Task to complete:
Copy out exactly the stretch of the listing below that begins at the line containing "[Facebook] (22, 204)" and ends at the line containing "2002 (34, 1643)", and copy nothing outside it.

Data:
'''

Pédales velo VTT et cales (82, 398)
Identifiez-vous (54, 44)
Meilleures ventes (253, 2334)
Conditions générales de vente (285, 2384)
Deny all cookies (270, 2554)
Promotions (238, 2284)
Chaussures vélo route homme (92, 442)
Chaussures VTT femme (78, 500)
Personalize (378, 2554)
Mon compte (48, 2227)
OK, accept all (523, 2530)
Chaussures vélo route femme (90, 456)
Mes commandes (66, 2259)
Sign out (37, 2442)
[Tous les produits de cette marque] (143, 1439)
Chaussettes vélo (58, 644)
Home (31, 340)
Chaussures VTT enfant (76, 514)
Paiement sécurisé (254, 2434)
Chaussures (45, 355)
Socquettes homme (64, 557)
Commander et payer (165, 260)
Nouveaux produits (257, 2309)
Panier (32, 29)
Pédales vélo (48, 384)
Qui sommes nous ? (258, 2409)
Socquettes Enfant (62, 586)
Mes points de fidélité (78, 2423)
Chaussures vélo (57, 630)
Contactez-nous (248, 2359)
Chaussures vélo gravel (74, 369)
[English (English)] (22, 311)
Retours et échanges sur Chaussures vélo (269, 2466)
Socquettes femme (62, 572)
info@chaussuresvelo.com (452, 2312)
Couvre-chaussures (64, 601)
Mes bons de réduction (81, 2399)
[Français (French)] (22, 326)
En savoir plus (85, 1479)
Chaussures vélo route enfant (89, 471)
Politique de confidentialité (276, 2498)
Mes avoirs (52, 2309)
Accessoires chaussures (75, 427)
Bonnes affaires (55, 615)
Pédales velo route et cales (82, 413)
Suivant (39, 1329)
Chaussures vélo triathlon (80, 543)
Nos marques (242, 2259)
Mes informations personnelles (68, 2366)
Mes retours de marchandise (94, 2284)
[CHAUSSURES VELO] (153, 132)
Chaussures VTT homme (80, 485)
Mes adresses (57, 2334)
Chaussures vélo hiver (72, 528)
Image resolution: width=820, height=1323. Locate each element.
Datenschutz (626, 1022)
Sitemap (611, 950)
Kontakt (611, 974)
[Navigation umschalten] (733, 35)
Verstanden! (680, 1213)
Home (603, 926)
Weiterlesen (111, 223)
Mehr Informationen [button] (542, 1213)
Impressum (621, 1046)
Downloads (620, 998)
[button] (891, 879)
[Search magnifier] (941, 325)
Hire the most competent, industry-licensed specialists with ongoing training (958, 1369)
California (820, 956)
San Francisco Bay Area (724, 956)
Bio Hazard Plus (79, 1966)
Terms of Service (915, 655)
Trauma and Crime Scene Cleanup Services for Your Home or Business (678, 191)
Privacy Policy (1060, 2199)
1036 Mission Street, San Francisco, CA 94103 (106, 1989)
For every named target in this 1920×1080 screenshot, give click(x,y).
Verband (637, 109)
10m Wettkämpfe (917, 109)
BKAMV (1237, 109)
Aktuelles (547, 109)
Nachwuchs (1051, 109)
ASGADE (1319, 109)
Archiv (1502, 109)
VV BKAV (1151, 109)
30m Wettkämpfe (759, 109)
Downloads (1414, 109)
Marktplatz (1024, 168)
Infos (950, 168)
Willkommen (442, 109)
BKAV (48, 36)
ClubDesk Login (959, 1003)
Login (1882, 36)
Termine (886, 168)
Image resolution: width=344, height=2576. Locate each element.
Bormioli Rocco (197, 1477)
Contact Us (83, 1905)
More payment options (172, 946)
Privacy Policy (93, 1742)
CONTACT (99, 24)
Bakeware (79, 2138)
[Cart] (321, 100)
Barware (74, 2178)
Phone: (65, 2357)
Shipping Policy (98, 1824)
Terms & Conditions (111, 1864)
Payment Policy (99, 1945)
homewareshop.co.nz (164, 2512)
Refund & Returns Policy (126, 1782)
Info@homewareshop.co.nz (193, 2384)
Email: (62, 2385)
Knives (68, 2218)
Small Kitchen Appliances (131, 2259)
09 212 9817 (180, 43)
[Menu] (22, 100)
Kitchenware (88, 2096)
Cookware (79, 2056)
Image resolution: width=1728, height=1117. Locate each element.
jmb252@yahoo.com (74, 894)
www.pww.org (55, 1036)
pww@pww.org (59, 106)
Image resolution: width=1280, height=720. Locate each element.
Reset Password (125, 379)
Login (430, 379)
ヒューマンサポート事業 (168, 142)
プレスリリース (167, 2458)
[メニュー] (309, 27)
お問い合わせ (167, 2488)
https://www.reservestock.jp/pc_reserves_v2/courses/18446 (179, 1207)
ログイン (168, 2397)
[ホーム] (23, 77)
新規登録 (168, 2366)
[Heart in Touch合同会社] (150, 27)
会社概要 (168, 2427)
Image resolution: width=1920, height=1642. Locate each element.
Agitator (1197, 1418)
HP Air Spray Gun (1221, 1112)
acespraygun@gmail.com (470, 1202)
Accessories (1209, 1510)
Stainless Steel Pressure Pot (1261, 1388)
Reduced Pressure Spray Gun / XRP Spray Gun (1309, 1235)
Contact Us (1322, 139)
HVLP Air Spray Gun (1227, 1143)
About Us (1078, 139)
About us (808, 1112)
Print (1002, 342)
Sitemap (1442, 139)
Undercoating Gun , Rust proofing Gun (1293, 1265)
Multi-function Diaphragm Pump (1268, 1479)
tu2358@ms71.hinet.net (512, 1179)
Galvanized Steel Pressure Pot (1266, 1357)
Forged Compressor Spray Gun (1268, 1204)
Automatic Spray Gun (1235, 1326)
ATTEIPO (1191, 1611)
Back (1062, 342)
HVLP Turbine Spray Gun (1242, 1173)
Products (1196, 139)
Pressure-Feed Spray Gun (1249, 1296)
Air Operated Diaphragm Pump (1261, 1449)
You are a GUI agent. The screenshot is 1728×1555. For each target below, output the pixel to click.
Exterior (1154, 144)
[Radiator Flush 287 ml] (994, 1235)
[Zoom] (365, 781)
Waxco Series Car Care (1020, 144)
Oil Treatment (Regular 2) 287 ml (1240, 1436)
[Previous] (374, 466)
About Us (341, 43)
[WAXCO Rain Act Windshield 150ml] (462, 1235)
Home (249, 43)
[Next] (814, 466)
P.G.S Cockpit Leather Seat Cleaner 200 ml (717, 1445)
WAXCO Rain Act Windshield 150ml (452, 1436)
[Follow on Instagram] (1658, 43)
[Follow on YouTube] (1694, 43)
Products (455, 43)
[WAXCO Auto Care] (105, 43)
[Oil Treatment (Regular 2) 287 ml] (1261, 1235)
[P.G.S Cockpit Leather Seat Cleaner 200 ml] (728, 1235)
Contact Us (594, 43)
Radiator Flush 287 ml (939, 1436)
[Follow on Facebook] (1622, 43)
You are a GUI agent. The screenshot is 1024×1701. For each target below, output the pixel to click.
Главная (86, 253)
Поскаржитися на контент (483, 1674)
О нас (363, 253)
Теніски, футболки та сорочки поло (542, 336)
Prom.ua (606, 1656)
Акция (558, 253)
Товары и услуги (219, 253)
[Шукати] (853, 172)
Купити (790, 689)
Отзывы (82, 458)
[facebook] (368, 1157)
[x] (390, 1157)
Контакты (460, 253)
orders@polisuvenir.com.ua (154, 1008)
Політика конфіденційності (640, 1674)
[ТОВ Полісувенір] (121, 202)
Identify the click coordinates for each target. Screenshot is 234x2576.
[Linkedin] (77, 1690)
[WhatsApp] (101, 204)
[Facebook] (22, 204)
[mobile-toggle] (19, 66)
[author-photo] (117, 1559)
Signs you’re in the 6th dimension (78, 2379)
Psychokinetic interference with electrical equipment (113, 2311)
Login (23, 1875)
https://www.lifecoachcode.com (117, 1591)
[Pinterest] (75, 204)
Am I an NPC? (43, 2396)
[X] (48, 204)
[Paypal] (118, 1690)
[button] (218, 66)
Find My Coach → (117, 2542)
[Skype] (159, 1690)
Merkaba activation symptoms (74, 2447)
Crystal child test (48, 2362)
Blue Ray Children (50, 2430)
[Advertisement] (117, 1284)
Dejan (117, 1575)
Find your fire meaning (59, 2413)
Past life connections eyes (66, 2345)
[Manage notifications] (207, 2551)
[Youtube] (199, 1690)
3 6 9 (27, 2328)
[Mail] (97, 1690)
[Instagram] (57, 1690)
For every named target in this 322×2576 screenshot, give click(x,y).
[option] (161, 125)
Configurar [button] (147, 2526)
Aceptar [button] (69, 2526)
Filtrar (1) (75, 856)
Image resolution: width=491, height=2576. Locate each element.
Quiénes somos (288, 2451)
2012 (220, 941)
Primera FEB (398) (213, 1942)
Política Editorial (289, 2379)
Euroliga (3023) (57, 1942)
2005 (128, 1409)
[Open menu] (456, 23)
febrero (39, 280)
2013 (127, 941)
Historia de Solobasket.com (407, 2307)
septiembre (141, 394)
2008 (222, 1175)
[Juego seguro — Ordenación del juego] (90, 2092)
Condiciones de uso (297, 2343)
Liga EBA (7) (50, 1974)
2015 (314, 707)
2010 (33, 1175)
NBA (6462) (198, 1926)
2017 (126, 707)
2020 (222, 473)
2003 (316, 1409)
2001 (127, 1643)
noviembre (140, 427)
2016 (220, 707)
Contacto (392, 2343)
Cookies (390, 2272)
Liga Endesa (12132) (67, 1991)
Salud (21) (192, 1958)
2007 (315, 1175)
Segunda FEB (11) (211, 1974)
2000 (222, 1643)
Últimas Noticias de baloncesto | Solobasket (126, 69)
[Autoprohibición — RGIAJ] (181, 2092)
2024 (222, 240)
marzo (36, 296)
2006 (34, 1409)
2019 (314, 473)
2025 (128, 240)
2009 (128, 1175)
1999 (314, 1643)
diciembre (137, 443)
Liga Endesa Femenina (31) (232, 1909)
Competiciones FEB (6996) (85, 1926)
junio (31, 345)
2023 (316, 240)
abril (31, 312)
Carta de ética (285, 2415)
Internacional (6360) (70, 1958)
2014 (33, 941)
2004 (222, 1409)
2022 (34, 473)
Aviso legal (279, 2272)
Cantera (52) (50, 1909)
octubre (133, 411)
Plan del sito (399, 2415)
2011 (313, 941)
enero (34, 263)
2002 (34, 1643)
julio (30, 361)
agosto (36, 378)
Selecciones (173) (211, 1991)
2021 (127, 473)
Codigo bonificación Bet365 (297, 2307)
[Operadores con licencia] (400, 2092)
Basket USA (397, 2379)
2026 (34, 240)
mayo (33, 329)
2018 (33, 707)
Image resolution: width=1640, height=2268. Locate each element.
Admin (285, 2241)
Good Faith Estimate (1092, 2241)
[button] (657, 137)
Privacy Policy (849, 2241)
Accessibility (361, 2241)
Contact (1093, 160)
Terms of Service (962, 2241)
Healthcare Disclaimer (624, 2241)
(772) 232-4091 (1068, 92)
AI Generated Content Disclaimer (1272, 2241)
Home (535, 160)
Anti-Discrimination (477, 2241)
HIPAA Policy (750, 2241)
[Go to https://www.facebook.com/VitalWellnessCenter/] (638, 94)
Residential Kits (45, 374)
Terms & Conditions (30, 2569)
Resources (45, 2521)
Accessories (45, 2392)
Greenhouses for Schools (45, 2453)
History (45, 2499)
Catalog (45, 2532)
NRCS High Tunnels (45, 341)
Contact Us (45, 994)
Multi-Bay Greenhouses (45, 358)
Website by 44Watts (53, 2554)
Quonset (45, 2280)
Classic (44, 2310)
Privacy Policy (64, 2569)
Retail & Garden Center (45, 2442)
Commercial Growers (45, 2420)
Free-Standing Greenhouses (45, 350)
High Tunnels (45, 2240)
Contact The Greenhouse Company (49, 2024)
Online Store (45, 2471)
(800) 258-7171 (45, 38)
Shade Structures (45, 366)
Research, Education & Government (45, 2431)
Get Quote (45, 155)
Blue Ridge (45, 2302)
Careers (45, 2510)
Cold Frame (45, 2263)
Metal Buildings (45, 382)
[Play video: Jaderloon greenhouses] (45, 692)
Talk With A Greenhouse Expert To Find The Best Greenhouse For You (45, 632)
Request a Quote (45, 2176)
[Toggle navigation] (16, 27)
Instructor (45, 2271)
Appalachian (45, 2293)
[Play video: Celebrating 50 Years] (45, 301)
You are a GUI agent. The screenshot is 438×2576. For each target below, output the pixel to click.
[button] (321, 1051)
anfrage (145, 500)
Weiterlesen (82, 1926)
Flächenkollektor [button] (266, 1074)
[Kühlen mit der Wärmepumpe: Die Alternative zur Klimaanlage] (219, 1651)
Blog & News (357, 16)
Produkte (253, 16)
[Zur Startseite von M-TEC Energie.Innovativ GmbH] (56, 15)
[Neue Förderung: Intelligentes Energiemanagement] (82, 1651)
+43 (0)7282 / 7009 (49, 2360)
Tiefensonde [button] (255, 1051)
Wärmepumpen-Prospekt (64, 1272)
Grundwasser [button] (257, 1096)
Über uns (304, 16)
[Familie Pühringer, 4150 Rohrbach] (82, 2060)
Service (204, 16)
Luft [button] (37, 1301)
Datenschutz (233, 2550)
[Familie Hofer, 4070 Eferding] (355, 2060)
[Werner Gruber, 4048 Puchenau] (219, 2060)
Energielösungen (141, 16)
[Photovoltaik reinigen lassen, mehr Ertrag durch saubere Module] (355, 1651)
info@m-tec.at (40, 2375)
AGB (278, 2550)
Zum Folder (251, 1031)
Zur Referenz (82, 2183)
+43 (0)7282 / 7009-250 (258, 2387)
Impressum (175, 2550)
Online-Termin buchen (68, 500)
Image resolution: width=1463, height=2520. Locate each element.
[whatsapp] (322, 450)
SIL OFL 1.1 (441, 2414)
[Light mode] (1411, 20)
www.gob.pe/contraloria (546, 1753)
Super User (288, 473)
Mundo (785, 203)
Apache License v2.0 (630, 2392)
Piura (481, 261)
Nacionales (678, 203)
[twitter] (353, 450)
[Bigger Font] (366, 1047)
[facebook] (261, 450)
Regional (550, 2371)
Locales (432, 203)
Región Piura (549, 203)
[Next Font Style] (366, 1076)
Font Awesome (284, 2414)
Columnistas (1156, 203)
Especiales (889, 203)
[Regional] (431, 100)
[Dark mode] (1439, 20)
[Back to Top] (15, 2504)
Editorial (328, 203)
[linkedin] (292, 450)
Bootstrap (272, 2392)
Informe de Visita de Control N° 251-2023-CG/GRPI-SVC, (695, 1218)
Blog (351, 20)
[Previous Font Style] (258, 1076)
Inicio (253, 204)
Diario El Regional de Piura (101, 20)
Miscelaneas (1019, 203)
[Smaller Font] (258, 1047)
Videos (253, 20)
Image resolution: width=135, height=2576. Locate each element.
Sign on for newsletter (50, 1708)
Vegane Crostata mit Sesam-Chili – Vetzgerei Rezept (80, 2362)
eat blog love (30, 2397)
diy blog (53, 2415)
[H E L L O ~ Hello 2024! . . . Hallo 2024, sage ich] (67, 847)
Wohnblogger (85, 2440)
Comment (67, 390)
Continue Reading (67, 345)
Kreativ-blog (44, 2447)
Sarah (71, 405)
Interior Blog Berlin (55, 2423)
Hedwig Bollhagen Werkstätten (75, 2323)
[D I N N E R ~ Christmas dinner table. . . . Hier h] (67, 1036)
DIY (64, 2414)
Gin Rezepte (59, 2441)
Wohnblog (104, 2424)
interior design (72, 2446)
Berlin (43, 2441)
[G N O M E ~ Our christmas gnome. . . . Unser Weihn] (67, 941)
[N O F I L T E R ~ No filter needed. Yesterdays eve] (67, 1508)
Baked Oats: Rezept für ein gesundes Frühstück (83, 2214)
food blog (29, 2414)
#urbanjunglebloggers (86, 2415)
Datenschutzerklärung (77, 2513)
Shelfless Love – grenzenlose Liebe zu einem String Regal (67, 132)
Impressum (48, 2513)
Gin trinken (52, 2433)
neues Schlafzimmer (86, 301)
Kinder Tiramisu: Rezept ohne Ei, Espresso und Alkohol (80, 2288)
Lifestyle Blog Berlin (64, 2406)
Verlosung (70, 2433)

'''

Task response:
[Facebook] (22, 204)
[mobile-toggle] (19, 66)
[author-photo] (117, 1559)
Signs you’re in the 6th dimension (78, 2379)
Psychokinetic interference with electrical equipment (113, 2311)
Login (23, 1875)
https://www.lifecoachcode.com (117, 1591)
[Pinterest] (75, 204)
Am I an NPC? (43, 2396)
[X] (48, 204)
[Paypal] (118, 1690)
[button] (218, 66)
Find My Coach → (117, 2542)
[Skype] (159, 1690)
Merkaba activation symptoms (74, 2447)
Crystal child test (48, 2362)
Blue Ray Children (50, 2430)
[Advertisement] (117, 1284)
Dejan (117, 1575)
Find your fire meaning (59, 2413)
Past life connections eyes (66, 2345)
[Manage notifications] (207, 2551)
[Youtube] (199, 1690)
3 6 9 (27, 2328)
[Mail] (97, 1690)
[Instagram] (57, 1690)
For every named target in this 322×2576 screenshot, give click(x,y).
[option] (161, 125)
Configurar [button] (147, 2526)
Aceptar [button] (69, 2526)
Filtrar (1) (75, 856)
Image resolution: width=491, height=2576. Locate each element.
Quiénes somos (288, 2451)
2012 (220, 941)
Primera FEB (398) (213, 1942)
Política Editorial (289, 2379)
Euroliga (3023) (57, 1942)
2005 (128, 1409)
[Open menu] (456, 23)
febrero (39, 280)
2013 (127, 941)
Historia de Solobasket.com (407, 2307)
septiembre (141, 394)
2008 (222, 1175)
[Juego seguro — Ordenación del juego] (90, 2092)
Condiciones de uso (297, 2343)
Liga EBA (7) (50, 1974)
2015 (314, 707)
2010 (33, 1175)
NBA (6462) (198, 1926)
2017 (126, 707)
2020 (222, 473)
2003 (316, 1409)
2001 (127, 1643)
noviembre (140, 427)
2016 (220, 707)
Contacto (392, 2343)
Cookies (390, 2272)
Liga Endesa (12132) (67, 1991)
Salud (21) (192, 1958)
2007 (315, 1175)
Segunda FEB (11) (211, 1974)
2000 (222, 1643)
Últimas Noticias de baloncesto | Solobasket (126, 69)
[Autoprohibición — RGIAJ] (181, 2092)
2024 (222, 240)
marzo (36, 296)
2006 (34, 1409)
2019 (314, 473)
2025 (128, 240)
2009 (128, 1175)
1999 (314, 1643)
diciembre (137, 443)
Liga Endesa Femenina (31) (232, 1909)
Competiciones FEB (6996) (85, 1926)
junio (31, 345)
2023 (316, 240)
abril (31, 312)
Carta de ética (285, 2415)
Internacional (6360) (70, 1958)
2014 (33, 941)
2004 (222, 1409)
2022 (34, 473)
Aviso legal (279, 2272)
Cantera (52) (50, 1909)
octubre (133, 411)
Plan del sito (399, 2415)
2011 (313, 941)
enero (34, 263)
2002 (34, 1643)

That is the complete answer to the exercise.